Nuova legge in arrivo per le scuole italiane, la CAN Costiera approva gli emendamenti

Importante la riunione della CAN Costiera di ieri che ha discusso la nuova Legge sui diritti particolari delle minoranze italiane e magiare nell’ambito dell’educazione e istruzione. È giunta, infatti, in dirittura d’arrivo la consultazione pubblica, la legge passerà adesso al vaglio parlamentare.

Il Presidente della CAN Costiera, Alberto Scheriani, ha presentato le principali novità che porteranno al miglioramento della qualità delle scuole italiane. Di concerto con i presidi degli istituti, dei consulenti pedagogici e in stretta collaborazione con l’On. Battelli, deputato al Parlamento di Lubiana, sono stati apportati dei cambiamenti sostanziali alla prima stesura della legge che, una volta approvati, entreranno in vigore a partire dal prossimo anno scolastico. Tra i più importanti aspetti innovativi: l’istituzione di un Ufficio tecnico autonomo per le scuole italiane presso l’Istituto dell’Educazione sloveno che si occuperà di preparare e stabilire i criteri di esame e d’idoneità professionale, assieme al Ministero dell’istruzione e che lavorerà con il consenso delle CAN comunali. Si è trattato, afferma Scheriani “dell’articolo più dibattuto ma che permette di istituire un canale di dialogo tra le istituzioni. Questa legge porterà valore aggiunto se tutte le istituzioni collaboreranno: Ministero, scuole e CAN. Infatti, i risultati ci saranno se riusciremo a lavorare in sinergia.” Si prospettano delle novità dunque per quanto riguarda il reclutamento insegnanti che prevede tra i criteri la conoscenza della lingua, non solo generica, ma anche settoriale e la possibilità di individuare, assieme alle CAN, alcuni ambiti del “catalogo del sapere” richiesto.

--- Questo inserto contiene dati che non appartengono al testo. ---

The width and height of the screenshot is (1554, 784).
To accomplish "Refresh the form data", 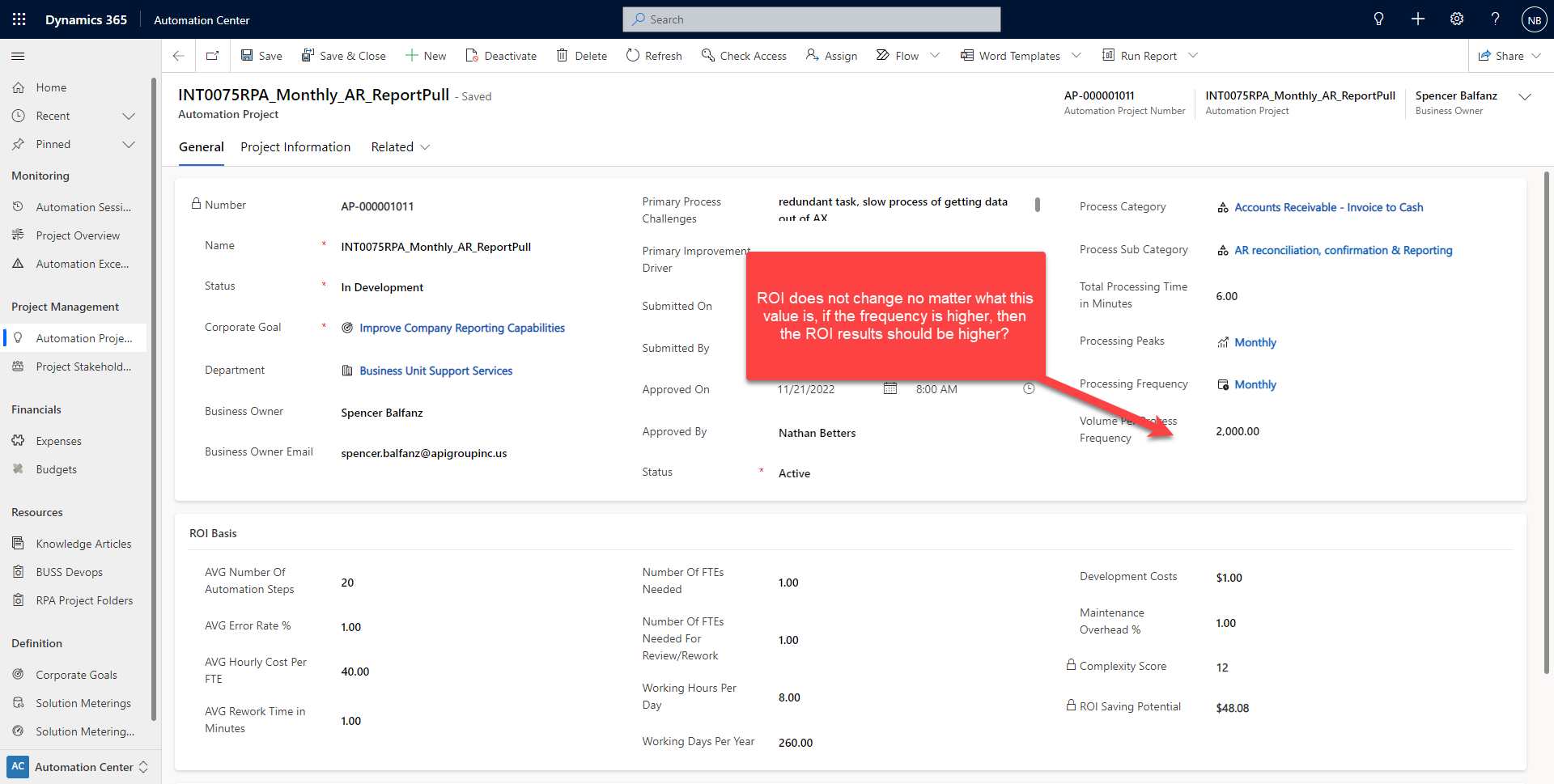I will (654, 55).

Dal punto di vista della lingua, viene riservata una corsia preferenziale di accesso all’esame professionale per quanti hanno fatto la verticale presso le scuole italiane, oppure solo le elementari o le superiori, ma l’università in italiano. Un altro punto non da poco conto è quello che riguarda la creazione di condizioni di formazione in italiano per i futuri insegnanti. Diventerà, infatti, compito esplicito dello stato, non solo opzionale come al momento, garantire corsi in lingua italiana presso le Università.

Il Consiglio, durante la discussione che ha approfondito alcuni temi e chiarito le opportunità, ha mostrato apprezzamento per la nuova legge, approvando all’unanimità il documento.